■ Entries on locating words and elements
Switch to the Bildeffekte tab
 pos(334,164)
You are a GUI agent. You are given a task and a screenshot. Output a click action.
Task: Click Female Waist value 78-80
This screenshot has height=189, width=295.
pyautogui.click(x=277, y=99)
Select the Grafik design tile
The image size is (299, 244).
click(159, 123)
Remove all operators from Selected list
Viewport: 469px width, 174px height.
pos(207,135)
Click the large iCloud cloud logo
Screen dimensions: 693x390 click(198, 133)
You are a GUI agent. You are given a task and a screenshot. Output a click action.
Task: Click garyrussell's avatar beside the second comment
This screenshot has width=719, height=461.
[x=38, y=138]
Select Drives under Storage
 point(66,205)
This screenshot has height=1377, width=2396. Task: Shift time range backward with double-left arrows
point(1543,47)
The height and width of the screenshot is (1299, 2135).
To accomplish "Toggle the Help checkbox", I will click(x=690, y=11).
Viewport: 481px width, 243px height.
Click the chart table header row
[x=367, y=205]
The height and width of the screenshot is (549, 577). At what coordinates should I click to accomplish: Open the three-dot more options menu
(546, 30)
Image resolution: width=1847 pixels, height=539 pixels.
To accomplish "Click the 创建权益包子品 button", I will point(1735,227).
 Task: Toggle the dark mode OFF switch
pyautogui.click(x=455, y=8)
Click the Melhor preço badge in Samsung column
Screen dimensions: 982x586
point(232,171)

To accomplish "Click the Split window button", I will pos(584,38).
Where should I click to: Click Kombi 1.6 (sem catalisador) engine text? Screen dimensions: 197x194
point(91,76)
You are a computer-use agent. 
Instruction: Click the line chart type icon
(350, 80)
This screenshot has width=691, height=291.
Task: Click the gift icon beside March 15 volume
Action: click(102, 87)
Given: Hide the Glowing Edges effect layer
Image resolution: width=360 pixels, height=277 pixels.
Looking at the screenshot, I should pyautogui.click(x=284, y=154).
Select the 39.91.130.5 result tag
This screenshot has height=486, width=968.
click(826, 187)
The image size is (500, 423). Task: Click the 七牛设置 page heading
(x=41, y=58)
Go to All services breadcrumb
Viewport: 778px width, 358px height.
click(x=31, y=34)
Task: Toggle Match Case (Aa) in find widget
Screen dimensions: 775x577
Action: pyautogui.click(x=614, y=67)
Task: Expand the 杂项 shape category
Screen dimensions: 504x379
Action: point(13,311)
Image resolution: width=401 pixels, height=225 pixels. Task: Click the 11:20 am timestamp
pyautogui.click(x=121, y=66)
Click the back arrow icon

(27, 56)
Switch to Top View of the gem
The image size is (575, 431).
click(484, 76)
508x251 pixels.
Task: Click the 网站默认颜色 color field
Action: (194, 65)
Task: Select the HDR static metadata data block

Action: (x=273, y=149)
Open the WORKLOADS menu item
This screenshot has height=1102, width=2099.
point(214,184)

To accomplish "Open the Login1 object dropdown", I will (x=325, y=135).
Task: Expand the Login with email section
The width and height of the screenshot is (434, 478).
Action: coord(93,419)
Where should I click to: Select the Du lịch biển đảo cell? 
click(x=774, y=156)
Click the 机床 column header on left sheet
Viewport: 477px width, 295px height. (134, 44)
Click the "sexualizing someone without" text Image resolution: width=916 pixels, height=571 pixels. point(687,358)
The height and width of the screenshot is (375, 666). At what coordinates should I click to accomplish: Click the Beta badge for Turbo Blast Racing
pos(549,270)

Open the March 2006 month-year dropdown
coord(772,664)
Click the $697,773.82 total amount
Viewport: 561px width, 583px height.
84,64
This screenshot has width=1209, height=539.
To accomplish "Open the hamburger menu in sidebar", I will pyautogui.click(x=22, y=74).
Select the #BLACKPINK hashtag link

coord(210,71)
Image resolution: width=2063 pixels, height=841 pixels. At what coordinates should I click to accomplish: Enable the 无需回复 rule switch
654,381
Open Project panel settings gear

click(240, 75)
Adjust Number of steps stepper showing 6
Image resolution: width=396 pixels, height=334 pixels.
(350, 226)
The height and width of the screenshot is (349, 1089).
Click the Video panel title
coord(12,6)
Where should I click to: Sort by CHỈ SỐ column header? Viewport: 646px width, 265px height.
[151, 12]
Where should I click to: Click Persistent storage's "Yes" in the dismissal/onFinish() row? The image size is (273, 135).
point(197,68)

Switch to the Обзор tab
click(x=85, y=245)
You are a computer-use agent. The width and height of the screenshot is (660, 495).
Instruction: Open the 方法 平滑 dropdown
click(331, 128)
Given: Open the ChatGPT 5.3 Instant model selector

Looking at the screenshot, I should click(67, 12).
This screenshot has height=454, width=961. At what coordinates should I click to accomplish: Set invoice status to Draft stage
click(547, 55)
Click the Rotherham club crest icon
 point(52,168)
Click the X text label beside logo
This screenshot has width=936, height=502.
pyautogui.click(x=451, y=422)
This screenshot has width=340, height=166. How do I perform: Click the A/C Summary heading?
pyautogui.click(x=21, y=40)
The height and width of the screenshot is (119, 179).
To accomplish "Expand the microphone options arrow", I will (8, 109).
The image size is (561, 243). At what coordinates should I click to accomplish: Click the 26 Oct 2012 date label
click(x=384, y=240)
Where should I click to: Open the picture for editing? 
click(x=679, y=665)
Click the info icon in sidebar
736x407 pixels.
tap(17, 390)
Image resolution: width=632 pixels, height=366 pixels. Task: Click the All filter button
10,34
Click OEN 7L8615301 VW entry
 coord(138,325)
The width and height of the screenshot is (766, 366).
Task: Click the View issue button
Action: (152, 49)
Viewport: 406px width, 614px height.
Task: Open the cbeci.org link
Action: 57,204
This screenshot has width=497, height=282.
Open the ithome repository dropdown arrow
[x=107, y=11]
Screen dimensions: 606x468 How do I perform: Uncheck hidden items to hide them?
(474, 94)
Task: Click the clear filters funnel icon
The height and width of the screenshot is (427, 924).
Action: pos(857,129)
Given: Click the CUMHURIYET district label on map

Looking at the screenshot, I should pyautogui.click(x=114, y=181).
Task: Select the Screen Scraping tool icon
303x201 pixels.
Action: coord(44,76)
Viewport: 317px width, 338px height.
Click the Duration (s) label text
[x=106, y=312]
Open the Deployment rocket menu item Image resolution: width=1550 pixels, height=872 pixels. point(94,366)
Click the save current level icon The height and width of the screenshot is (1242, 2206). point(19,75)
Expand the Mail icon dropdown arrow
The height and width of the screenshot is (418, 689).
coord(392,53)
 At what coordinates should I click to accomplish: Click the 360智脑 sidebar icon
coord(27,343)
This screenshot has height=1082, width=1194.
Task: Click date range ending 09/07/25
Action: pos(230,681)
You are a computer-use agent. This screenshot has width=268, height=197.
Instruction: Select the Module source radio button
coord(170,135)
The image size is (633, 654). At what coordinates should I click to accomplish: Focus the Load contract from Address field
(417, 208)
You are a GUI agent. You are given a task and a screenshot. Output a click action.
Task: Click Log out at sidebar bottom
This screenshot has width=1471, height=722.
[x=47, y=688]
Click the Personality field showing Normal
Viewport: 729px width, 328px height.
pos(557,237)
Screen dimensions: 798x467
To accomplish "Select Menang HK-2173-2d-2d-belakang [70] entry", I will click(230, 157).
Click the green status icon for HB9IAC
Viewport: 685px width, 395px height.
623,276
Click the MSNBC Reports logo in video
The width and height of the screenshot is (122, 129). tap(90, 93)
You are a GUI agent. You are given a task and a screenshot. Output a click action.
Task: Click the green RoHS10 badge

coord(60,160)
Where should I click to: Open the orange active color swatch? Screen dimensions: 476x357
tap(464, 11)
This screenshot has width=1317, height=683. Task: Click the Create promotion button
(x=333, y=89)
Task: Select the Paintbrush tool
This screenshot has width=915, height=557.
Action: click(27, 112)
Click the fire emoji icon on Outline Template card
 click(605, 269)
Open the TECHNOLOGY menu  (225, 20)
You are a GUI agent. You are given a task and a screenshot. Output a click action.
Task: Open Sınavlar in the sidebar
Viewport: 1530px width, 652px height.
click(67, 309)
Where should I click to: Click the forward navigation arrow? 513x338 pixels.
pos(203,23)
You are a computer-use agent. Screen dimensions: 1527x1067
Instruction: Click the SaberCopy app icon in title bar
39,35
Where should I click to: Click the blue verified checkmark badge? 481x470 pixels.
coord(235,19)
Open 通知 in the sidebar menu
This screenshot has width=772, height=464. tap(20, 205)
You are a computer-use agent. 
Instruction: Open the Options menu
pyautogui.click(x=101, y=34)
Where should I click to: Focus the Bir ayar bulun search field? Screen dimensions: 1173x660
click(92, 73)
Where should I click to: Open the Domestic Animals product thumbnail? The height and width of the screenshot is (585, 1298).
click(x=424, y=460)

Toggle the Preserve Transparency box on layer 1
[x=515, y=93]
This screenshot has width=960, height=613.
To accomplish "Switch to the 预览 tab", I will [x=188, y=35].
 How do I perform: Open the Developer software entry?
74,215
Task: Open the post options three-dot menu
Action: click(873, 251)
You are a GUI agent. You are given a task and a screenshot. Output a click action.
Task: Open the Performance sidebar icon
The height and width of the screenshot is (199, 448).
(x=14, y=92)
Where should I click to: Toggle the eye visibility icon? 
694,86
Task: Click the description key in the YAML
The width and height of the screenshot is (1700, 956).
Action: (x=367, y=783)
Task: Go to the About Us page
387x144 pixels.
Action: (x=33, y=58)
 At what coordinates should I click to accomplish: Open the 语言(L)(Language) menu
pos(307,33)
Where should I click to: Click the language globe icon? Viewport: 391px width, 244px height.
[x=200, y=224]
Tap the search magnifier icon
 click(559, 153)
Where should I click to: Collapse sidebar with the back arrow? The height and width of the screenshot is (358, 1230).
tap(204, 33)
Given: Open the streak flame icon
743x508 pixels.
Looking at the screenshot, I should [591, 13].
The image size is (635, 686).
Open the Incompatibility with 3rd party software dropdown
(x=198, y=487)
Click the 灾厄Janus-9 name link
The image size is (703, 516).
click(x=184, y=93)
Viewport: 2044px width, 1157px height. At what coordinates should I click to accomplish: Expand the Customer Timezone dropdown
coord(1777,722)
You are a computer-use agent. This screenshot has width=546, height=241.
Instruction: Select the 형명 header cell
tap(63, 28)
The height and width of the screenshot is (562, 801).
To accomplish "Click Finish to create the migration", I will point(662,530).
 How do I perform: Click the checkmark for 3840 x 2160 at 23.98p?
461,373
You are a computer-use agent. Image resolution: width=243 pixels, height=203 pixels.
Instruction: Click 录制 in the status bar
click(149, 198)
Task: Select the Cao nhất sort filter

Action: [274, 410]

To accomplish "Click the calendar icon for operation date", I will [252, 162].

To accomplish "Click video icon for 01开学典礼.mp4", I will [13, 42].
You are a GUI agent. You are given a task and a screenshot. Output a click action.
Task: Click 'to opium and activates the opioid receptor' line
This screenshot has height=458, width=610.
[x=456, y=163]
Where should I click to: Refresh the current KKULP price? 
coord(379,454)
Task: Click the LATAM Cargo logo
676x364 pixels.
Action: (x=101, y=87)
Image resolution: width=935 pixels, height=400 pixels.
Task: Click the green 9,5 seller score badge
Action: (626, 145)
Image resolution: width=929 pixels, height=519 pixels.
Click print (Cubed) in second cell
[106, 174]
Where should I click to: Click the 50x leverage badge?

■ Requirement
Can you retype the material verbatim, starting with the line that contains "will (x=325, y=135)." and going on through the line that contains "height=571 pixels. point(687,358)"?

■ Exercise result
To accomplish "Open the Login1 object dropdown", I will (x=325, y=135).
Task: Expand the Login with email section
The width and height of the screenshot is (434, 478).
Action: coord(93,419)
Where should I click to: Select the Du lịch biển đảo cell? 
click(x=774, y=156)
Click the 机床 column header on left sheet
Viewport: 477px width, 295px height. (134, 44)
Click the "sexualizing someone without" text Image resolution: width=916 pixels, height=571 pixels. point(687,358)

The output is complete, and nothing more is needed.